The task.
Omitting all pictures, copy word for word the lines from the line containing "Toggle the secondary sidebar visibility" through the final line of the entries.
*** Recorded data ***
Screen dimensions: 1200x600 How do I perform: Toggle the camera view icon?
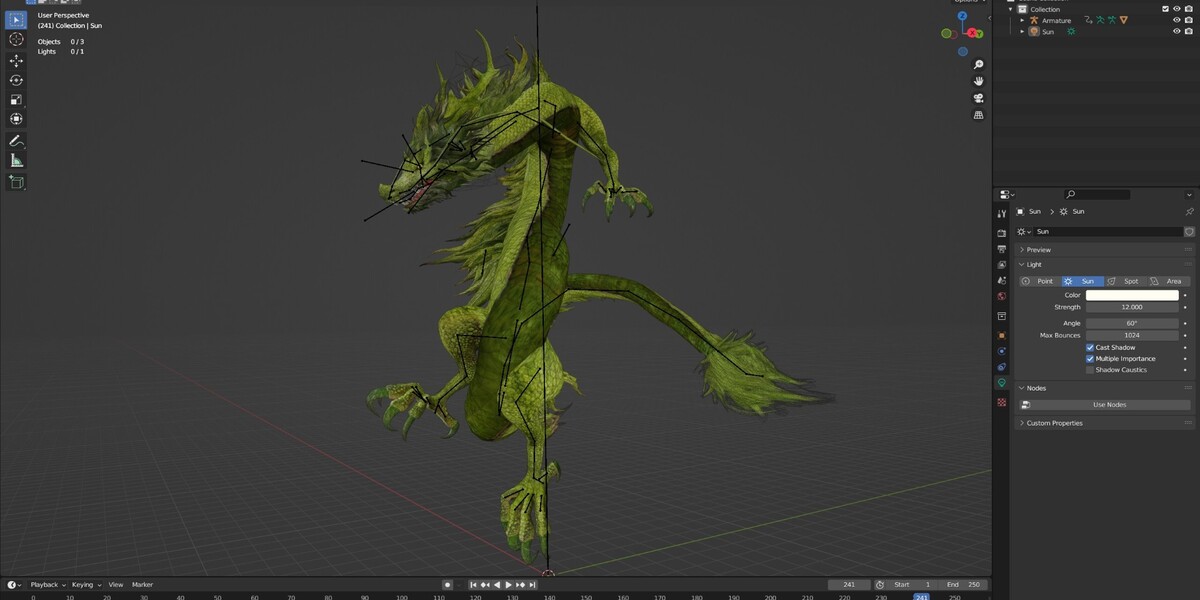979,98
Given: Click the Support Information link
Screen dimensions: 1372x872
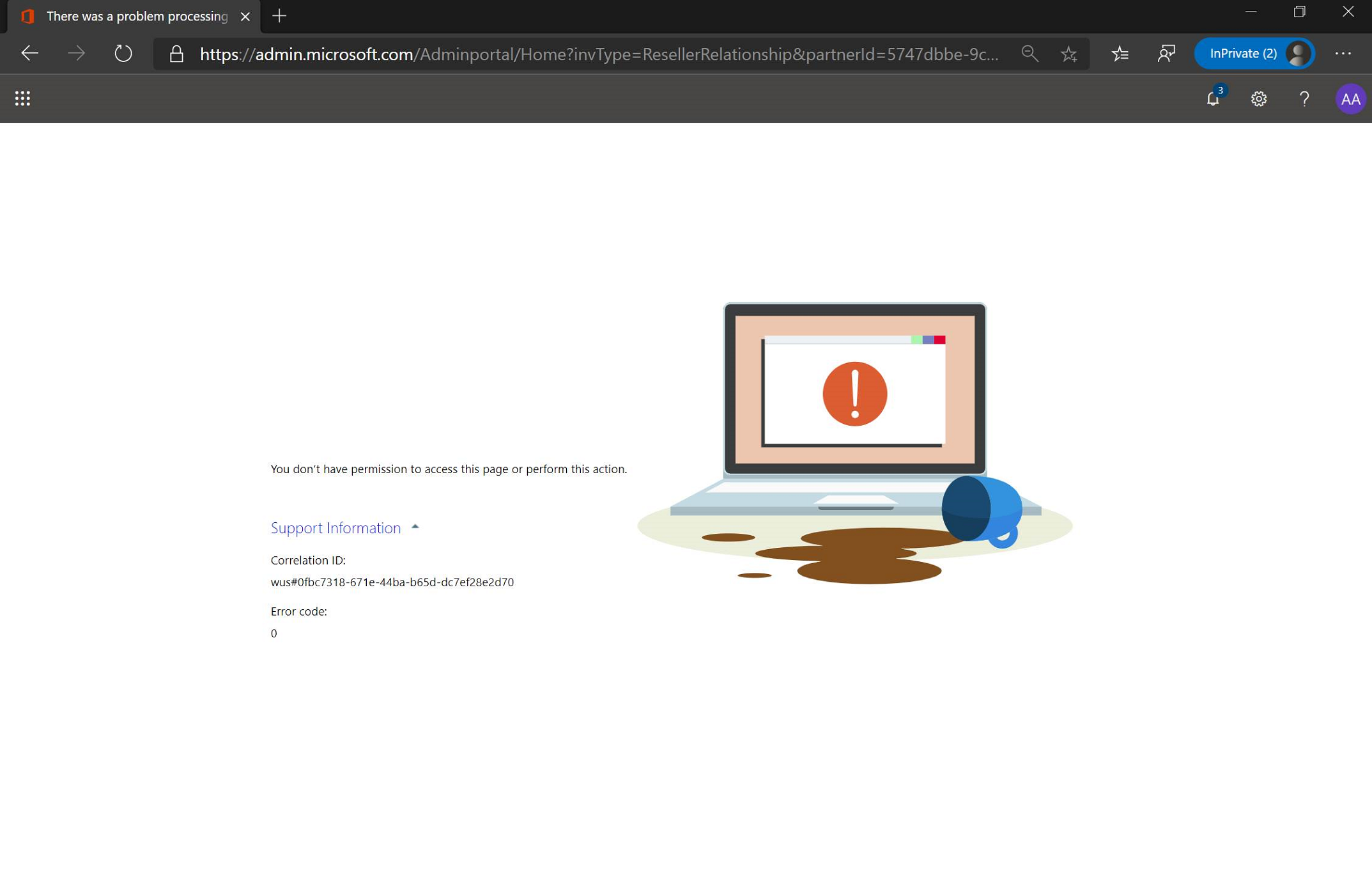Looking at the screenshot, I should 335,527.
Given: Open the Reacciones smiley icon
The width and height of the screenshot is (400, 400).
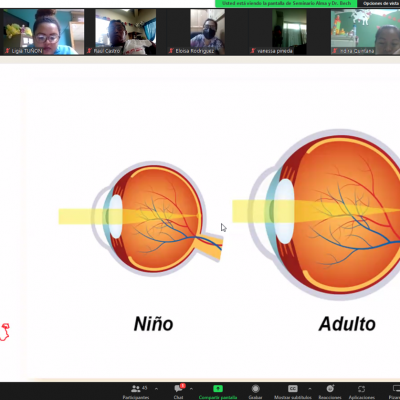Looking at the screenshot, I should coord(330,389).
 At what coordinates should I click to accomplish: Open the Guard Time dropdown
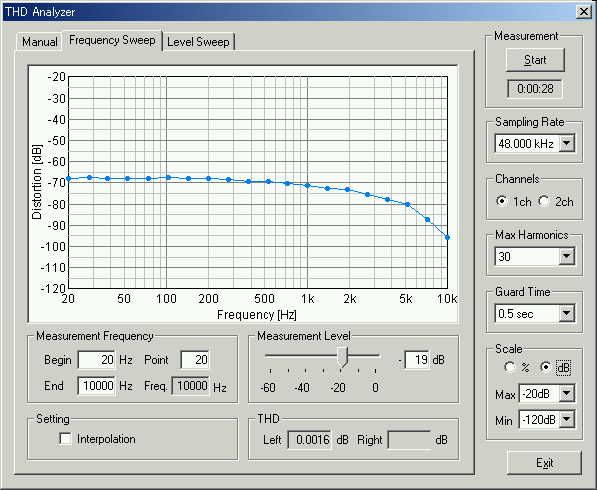pyautogui.click(x=567, y=313)
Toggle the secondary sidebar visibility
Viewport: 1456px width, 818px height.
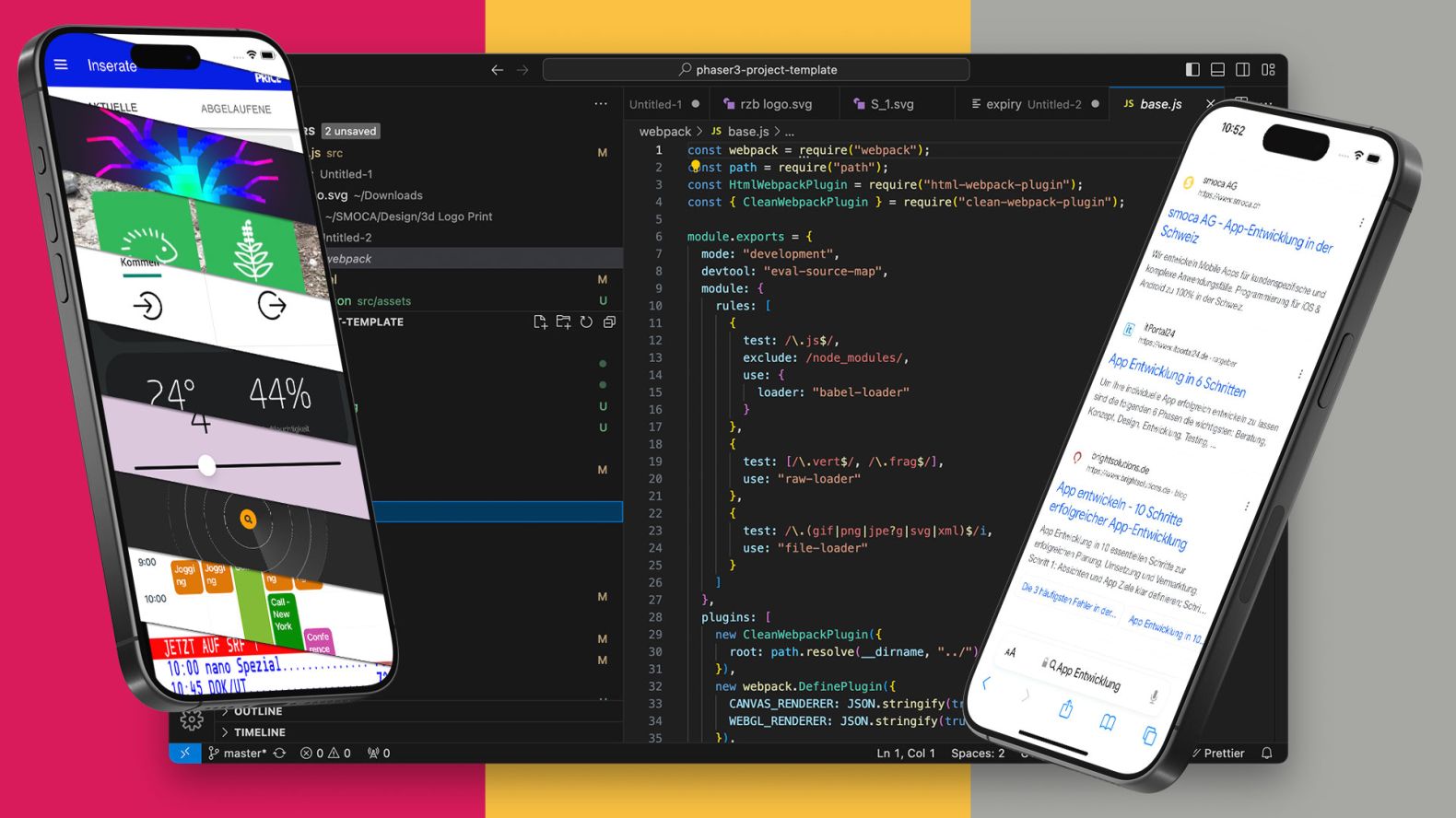coord(1242,69)
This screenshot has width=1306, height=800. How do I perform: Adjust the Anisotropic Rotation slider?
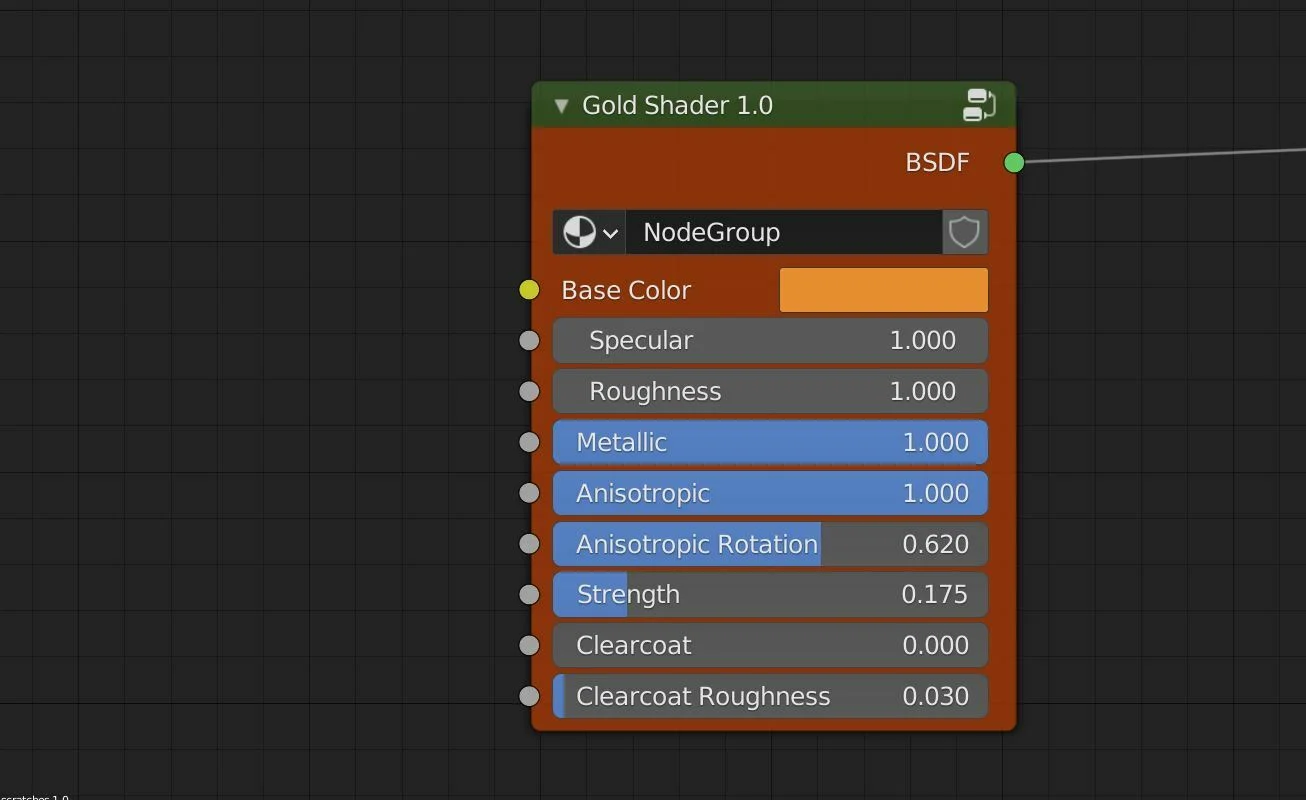pos(770,544)
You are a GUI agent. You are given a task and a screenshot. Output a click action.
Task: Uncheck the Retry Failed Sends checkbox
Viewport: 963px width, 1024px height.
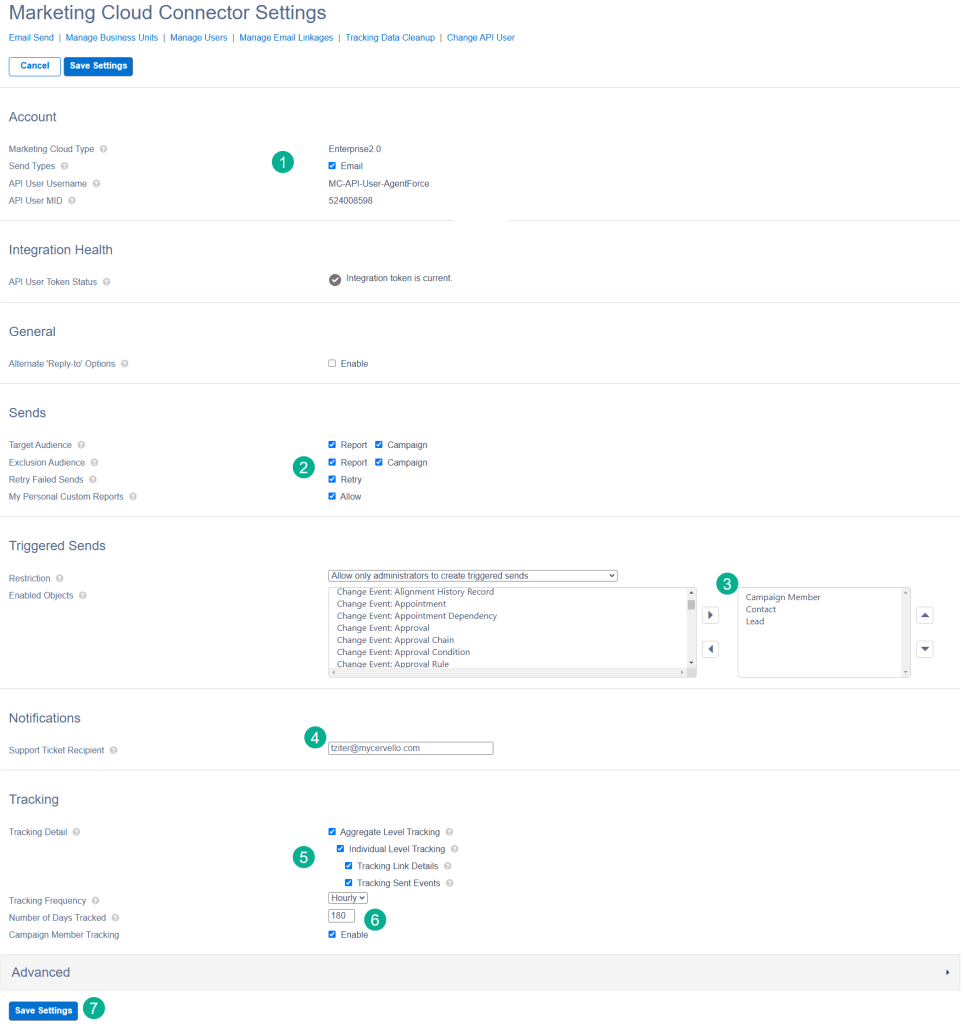[x=332, y=480]
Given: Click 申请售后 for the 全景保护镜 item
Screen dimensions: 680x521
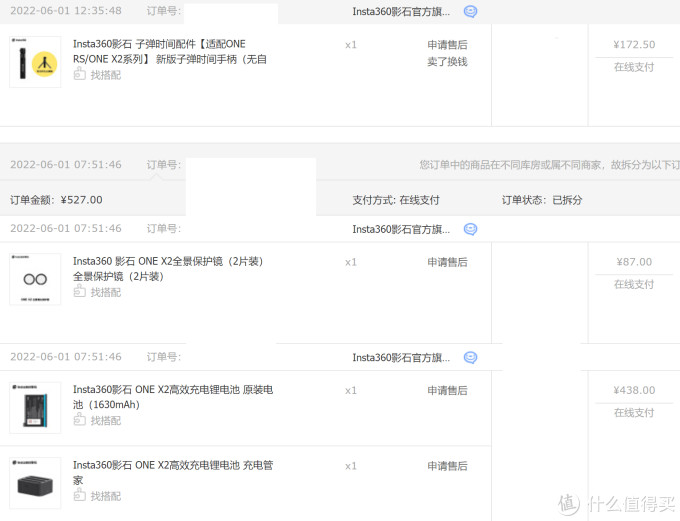Looking at the screenshot, I should click(x=447, y=262).
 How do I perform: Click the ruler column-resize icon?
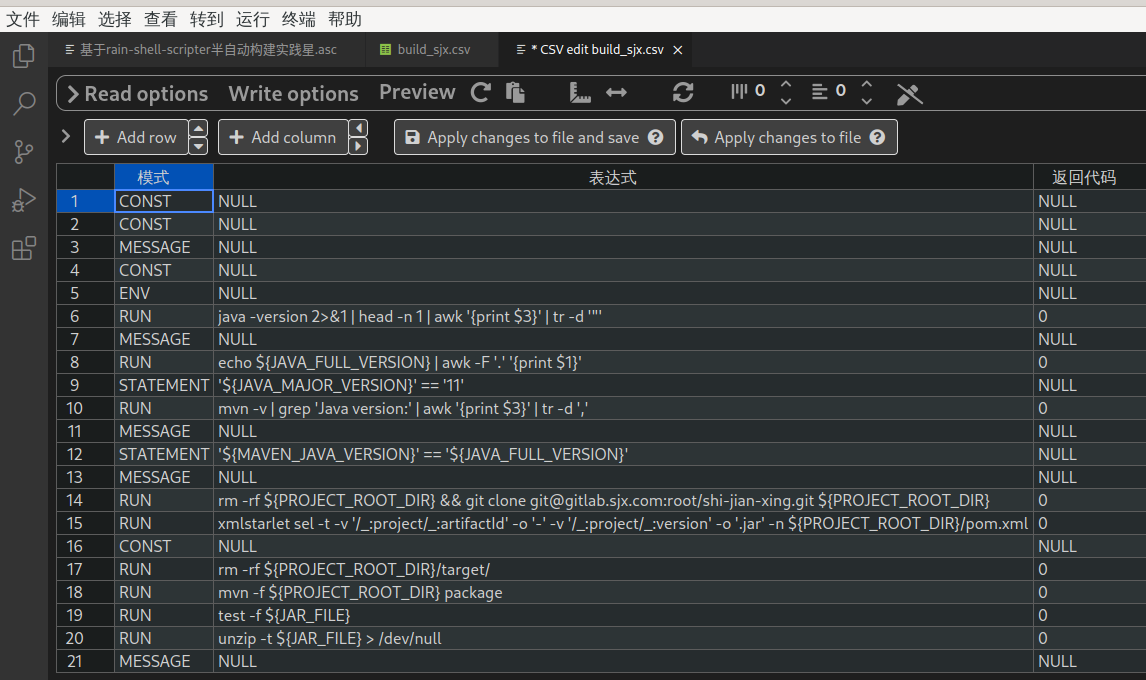(581, 93)
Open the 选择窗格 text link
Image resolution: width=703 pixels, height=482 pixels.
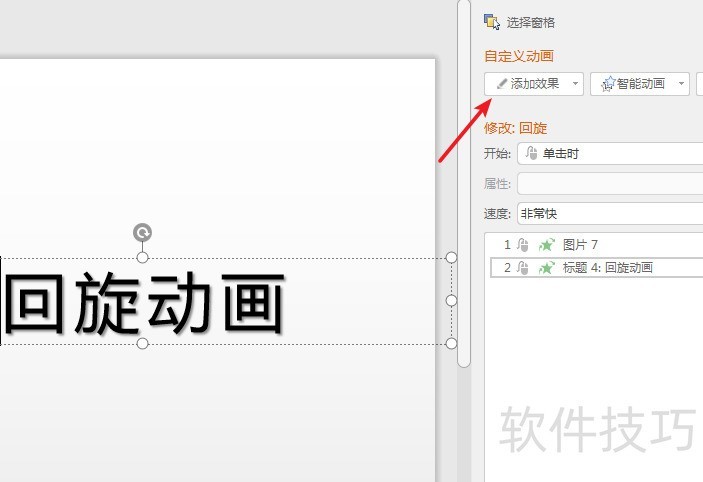coord(530,22)
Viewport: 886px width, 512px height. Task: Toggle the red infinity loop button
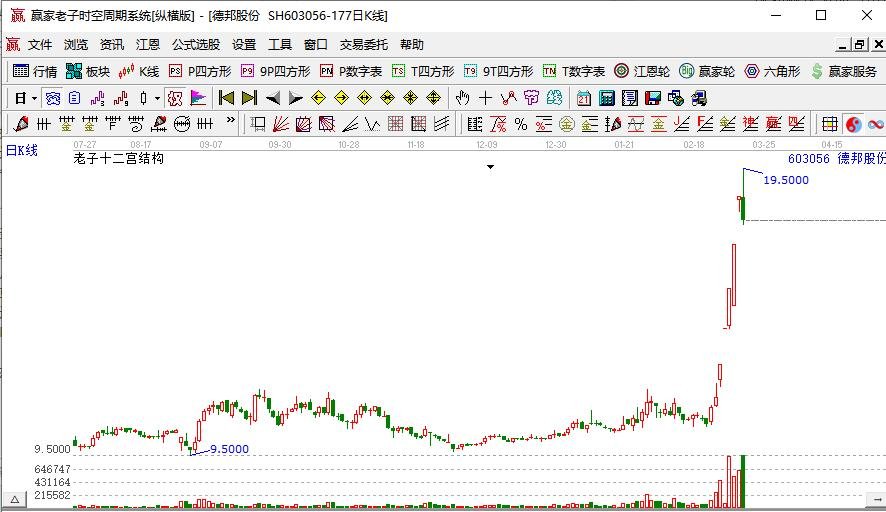[x=876, y=124]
*** End of Recorded data ***
Solution.
Toggle the secondary sidebar visibility
Viewport: 1456px width, 818px height.
coord(1242,69)
This screenshot has width=1306, height=800. How do I perform: Adjust the Anisotropic Rotation slider?
pos(770,544)
You are a GUI agent. You are given a task and a screenshot. Output a click action.
Task: Uncheck the Retry Failed Sends checkbox
Viewport: 963px width, 1024px height.
[x=332, y=480]
Given: Click 申请售后 for the 全景保护镜 item
Screen dimensions: 680x521
Looking at the screenshot, I should click(x=447, y=262).
 How do I perform: Click the ruler column-resize icon?
(581, 93)
Open the 选择窗格 text link
Image resolution: width=703 pixels, height=482 pixels.
coord(530,22)
Viewport: 886px width, 512px height. Task: Toggle the red infinity loop button
[x=876, y=124]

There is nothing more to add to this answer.